We all know that texting and driving is a bad and sometimes deadly activity. Not only is it illegal to text and drive in many states, but if those actions cause the texting driver to have an accident, the driver could be facing civil and in some cases criminal damages. But what happens at the other end? What about the person sending the texts to the driver? What happens if a no longer happy couple had a major fight and one of them drives off in a huff and the other person keeps sending inflammatory texts? The driver gets angrier and angrier and finally, stops paying attention to the road, and plows into an oncoming car, seriously injuring the inhabitants. A Court of Appeals in New Jersey has just held that under some circumstances the person on the other end could be held liable for damages.

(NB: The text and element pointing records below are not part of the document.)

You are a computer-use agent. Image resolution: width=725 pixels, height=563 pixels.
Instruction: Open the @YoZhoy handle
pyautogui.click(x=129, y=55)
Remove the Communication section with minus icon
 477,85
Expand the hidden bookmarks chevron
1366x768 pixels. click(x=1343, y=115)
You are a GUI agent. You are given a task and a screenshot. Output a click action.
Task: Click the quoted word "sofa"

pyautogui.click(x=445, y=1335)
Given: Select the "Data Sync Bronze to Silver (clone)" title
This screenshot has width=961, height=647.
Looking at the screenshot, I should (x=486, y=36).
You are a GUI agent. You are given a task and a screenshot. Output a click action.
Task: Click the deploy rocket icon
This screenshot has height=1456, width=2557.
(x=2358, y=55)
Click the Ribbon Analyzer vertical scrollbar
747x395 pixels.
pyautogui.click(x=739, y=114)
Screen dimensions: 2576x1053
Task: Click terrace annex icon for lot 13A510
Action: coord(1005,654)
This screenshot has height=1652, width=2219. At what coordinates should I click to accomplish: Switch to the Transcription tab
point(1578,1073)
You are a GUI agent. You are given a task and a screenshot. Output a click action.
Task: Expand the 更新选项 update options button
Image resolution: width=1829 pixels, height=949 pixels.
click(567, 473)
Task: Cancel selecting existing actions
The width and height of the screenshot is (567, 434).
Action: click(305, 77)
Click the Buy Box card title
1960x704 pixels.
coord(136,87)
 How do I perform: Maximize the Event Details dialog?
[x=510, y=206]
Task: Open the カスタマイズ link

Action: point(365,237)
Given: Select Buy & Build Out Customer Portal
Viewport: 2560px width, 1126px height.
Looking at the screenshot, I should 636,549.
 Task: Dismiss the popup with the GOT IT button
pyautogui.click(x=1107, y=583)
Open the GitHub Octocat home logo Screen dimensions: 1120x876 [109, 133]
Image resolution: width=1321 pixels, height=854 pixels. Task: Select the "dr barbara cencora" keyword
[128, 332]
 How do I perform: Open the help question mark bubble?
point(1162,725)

As far as I am aware, this case is the first one to bring the issue squarely before the court. The case involved a 2009 accident in which a teenage boy was driving and texting when he veered into the opposite lane and collided with a motorcycle, causing both occupants of the cycle to lose a leg. The motorcyclists sued not only the young man, but also, the woman with whom he was texting. The evidence clearly showed that the defendants had been texting each other all day and that they, like many teenagers, sent close to 100 texts to various people every day.
The Plaintiffs sued the remote texter saying that she aided and abetted the driver in his reading the text and that she had a duty toward the injured parties not to text someone who is driving. At the trial level the court dismissed the action but the Court of Appeals said the trial court was wrong, that there was a duty, but the duty was somewhat limited. In the case of Kubert v Best (NJ Court of Appeals A-1128-12T4 (2013)) the court found that while you could sue the remote texter, it would only result in liability if you could show the texter knew the driver was going to read the text while driving. There the court stated,
“We must determine as a matter of civil common law whether one who is texting from a location remote from the driver of a motor vehicle can be liable to persons injured because the driver was distracted by the text. We hold that the sender of a text message can potentially be liable if an accident is caused by texting, but only if the sender knew or had special reason to know that the recipient would view the text while driving and thus be distracted.”
Going back to our hypothetical situation where the couple having the argument continue it by text after one of them leaves the house: If the remote texter sent one horrible text after the other that would not be cause to give rise to liability since the texter could believe that the driver would follow the law and not read the texts until he was someplace safe. If, on the other hand, the parties were texting back and forth while driving including texts like “You always get in that car and run away. Be a man and face your problems” Answered by “I love my car more than I love you, and it moves better, too!” and then there were a series of texts, it may show that the texter knew or should have known that the driver was reading and responding to the texts.
As in many things, it all comes down to a case by case analysis. Was this person aware that the other person was driving? Was there a reason to know that the driver would read the text while in the act of driving? In the Kubert case referred to above, the court held that there was insufficient evidence to show that the remote texter knew that the driver was going to read the text while driving and, therefore, there was no liability. You can be sure, however, that this cause of action will grow in use as more and more people make the mistake of reading or responding to texts while driving.
Here are rules to live and let live by for texting:
1. Do not text and drive.
2. Do not look at the text and begin to respond while stopped at a light or stop sign because there is too much of a risk you might continue after you start driving.
3. If you know someone is going to read and reply to your text while driving, don’t send the text.